*Exercise prompt:* The word to look for is "September". Report every line of the entries below that has it.

=======

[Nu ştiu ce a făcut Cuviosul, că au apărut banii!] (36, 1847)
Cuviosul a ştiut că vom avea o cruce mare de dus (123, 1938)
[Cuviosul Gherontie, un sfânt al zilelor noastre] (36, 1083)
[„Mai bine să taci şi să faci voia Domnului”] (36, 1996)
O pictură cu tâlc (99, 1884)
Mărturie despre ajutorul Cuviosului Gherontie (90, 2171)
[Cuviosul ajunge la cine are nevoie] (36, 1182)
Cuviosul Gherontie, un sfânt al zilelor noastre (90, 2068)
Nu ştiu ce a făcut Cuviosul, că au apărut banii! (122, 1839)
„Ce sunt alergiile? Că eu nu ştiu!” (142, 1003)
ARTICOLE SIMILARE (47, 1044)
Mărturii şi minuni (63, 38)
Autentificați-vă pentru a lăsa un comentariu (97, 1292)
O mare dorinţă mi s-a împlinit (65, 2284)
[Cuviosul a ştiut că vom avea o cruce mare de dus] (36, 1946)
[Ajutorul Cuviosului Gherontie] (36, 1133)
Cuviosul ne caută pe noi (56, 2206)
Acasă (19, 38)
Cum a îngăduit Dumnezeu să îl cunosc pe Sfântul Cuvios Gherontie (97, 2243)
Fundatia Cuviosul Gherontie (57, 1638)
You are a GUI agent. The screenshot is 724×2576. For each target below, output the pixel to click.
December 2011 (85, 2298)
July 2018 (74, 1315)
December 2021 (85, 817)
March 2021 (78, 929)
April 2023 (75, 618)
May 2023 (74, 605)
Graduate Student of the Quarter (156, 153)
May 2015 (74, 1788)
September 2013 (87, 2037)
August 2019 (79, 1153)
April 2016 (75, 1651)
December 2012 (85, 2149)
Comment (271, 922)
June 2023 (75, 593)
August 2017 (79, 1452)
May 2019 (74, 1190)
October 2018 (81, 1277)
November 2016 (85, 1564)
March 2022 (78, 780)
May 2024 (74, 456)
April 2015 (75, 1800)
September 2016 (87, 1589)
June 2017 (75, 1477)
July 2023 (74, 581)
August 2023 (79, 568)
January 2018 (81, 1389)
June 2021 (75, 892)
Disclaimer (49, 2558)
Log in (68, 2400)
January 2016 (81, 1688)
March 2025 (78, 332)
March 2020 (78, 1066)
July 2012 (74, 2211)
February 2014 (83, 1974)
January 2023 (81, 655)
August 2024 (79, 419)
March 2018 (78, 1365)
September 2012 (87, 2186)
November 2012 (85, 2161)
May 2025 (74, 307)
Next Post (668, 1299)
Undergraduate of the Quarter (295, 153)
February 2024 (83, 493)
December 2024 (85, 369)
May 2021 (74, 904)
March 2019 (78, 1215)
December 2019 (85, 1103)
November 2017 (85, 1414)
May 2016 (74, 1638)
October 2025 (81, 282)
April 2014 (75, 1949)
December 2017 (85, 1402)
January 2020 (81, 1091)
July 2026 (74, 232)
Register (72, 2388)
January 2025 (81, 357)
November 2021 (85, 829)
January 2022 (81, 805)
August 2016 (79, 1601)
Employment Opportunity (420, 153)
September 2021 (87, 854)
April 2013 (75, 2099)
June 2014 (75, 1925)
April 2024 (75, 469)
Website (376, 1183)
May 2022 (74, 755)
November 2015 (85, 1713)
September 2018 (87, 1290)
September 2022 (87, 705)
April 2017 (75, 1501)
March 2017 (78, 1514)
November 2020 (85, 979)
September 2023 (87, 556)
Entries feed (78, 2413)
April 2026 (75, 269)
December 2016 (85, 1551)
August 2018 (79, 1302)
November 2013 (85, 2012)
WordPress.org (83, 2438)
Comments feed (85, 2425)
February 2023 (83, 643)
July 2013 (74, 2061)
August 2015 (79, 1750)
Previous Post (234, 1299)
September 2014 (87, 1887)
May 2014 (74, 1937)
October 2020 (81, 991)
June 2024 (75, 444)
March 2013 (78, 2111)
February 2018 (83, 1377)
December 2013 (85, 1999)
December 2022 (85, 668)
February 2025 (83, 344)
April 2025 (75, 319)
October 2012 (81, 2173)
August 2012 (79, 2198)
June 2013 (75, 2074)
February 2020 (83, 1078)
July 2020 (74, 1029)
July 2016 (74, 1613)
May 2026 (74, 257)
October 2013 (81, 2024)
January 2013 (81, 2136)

=======

*Solution to the exercise:*
September 2013 (87, 2037)
September 2016 (87, 1589)
September 2012 (87, 2186)
September 2021 (87, 854)
September 2018 (87, 1290)
September 2022 (87, 705)
September 2023 (87, 556)
September 2014 (87, 1887)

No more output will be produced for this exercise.